Tasks to carry out:
A - In the conference recap, why do the writer and longtime attendees wonder how next year's conference could possibly be better?
B - From the conference recap, copy the passage word for word, beginning at "This year’s theme" and stopping after "of mine possible.".
C - Write what comes next in the conference recap, picking up after its final sentence.

┌─ Document text

I am back in Dallas trying to absorb what I learned at the conference. There were a very wide range and an overwhelming number of new and newly conjoined ideas. I hope to be able to get into a few of the more prominent themes in this week’s Thoughts from the Frontline. Every year we say it can’t get any better, and every year it seems to. And those who have attended for many years have been emphatic in saying that this year’s conference was the best ever. They wonder, along with me, how we can possibly make it better next year. We’ll have to see. I have a few ideas, and I expect to solicit a few more.

This year’s theme was “Investing in an Age of Transformation.” I have been thinking a lot about the changes we have seen over the last 40+ years of my adult life and what I can expect from the next 40 (hopefully), although we are going to need to see some cool new transformative biotech to make that next 40 of mine possible.

└─
┌─ Stored rows

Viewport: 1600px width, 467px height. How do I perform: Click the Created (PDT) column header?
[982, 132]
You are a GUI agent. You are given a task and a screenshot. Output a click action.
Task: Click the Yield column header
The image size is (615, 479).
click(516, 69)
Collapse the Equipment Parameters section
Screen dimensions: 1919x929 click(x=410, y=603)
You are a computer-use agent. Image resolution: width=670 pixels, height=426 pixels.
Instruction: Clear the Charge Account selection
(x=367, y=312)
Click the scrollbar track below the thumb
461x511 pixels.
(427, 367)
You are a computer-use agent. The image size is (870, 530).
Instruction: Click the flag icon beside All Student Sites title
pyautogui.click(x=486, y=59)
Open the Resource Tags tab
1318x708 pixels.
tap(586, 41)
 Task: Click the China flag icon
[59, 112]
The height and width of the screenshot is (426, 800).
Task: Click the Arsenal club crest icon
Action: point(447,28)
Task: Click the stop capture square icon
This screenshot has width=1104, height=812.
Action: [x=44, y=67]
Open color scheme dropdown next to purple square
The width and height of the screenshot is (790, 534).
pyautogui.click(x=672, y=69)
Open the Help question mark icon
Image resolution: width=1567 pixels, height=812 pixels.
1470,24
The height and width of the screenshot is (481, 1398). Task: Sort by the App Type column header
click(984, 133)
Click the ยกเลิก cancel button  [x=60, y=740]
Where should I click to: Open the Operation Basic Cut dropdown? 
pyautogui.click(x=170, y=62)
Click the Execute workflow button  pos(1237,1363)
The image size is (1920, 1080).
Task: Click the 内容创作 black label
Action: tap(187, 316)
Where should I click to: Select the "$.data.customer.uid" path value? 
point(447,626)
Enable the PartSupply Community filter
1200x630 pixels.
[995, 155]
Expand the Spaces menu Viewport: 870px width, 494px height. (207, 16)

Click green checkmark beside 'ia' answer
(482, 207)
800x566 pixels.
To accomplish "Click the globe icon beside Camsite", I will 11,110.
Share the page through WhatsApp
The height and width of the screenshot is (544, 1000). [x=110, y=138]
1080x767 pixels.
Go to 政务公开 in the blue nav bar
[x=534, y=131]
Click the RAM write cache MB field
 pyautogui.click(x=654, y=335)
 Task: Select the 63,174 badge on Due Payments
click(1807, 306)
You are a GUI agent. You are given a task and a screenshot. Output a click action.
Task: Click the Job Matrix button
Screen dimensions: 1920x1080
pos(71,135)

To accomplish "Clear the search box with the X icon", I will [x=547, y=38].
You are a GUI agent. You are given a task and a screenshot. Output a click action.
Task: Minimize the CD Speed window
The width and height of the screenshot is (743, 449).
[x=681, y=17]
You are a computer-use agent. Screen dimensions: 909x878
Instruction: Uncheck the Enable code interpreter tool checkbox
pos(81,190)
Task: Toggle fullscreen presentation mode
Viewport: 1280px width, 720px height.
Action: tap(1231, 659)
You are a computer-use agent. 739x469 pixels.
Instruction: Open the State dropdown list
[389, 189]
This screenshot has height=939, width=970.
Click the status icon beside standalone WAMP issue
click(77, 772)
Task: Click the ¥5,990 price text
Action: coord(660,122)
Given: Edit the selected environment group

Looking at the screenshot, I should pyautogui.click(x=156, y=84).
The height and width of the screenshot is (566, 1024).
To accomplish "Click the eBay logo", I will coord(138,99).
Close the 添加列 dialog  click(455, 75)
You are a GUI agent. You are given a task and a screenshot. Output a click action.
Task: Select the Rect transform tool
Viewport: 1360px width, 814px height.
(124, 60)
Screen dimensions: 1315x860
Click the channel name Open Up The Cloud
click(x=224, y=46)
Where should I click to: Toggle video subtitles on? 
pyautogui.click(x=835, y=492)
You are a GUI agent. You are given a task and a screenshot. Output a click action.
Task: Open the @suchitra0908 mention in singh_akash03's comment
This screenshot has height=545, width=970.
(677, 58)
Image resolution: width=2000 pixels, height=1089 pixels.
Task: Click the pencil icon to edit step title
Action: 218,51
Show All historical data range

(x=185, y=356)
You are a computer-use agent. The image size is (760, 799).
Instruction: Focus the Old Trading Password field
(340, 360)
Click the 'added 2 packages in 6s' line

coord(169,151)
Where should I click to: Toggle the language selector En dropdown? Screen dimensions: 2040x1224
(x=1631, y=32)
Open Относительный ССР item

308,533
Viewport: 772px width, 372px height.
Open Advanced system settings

└─

Answer set:
A - Attendees of many years emphatically called this year's conference the best ever. The writer notes that every year they think it can't get any better, yet each year it seems to.

B -
This year’s theme was “Investing in an Age of Transformation.” I have been thinking a lot about the changes we have seen over the last 40+ years of my adult life and what I can expect from the next 40 (hopefully), although we are going to need to see some cool new transformative biotech to make that next 40 of mine possible.

C -
I have been collecting a lot of reading material on cool biotech to review while I’m in Tuscany. I leave next Thursday night for about two weeks in Trequanda, and then I’ll be in Rome for a few days, where I hope to meet with businesspeople and other thought leaders who can help with some insights into Italy and Europe. I’ll be there with Christian Menegatti of Roubini Global Economics, and we’ll be taking meetings together, mostly. Drop me a note if you would like to meet or make an introduction.

And now I’ll turn the floor over to David to introduce Charles’s and Louis’s latest and greatest.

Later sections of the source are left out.